[TASK STATEMENT]:
Every line of the entries below from the one containing "The width and height of the screenshot is (924, 564)." to the one containing "Given: Open the View menu", both ends included, must be written out exactly. No other line belongs in the answer.

[Stored records]
↓
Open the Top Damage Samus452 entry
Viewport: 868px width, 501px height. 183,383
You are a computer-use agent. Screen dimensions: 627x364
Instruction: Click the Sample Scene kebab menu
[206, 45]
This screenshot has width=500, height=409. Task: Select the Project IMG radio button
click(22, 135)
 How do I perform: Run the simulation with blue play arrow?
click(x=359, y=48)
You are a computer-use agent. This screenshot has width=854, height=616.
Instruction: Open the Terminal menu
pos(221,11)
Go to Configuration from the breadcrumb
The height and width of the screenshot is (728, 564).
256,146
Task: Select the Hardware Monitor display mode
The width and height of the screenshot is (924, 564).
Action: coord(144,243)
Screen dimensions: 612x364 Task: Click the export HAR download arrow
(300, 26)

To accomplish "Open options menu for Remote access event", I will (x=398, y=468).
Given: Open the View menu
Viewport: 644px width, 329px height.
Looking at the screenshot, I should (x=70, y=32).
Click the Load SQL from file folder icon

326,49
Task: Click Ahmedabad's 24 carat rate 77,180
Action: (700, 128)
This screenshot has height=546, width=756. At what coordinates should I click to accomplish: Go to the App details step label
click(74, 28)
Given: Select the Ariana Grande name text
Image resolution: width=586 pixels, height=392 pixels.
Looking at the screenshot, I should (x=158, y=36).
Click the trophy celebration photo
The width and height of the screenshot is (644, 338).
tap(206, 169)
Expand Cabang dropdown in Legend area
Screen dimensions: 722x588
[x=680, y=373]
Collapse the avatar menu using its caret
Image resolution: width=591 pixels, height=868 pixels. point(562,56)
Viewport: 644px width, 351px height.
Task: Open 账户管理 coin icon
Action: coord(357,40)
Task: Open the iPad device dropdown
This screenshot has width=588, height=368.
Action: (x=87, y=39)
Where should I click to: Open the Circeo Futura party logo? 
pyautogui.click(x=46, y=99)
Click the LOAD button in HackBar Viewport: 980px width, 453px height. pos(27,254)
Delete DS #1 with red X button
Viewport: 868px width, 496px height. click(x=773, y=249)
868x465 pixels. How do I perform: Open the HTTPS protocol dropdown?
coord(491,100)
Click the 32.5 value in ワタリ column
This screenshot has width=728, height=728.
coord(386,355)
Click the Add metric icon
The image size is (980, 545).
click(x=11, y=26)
↑
[WRITTEN ANSWER]:
The width and height of the screenshot is (924, 564).
Action: coord(144,243)
Screen dimensions: 612x364 Task: Click the export HAR download arrow
(300, 26)

To accomplish "Open options menu for Remote access event", I will (x=398, y=468).
Given: Open the View menu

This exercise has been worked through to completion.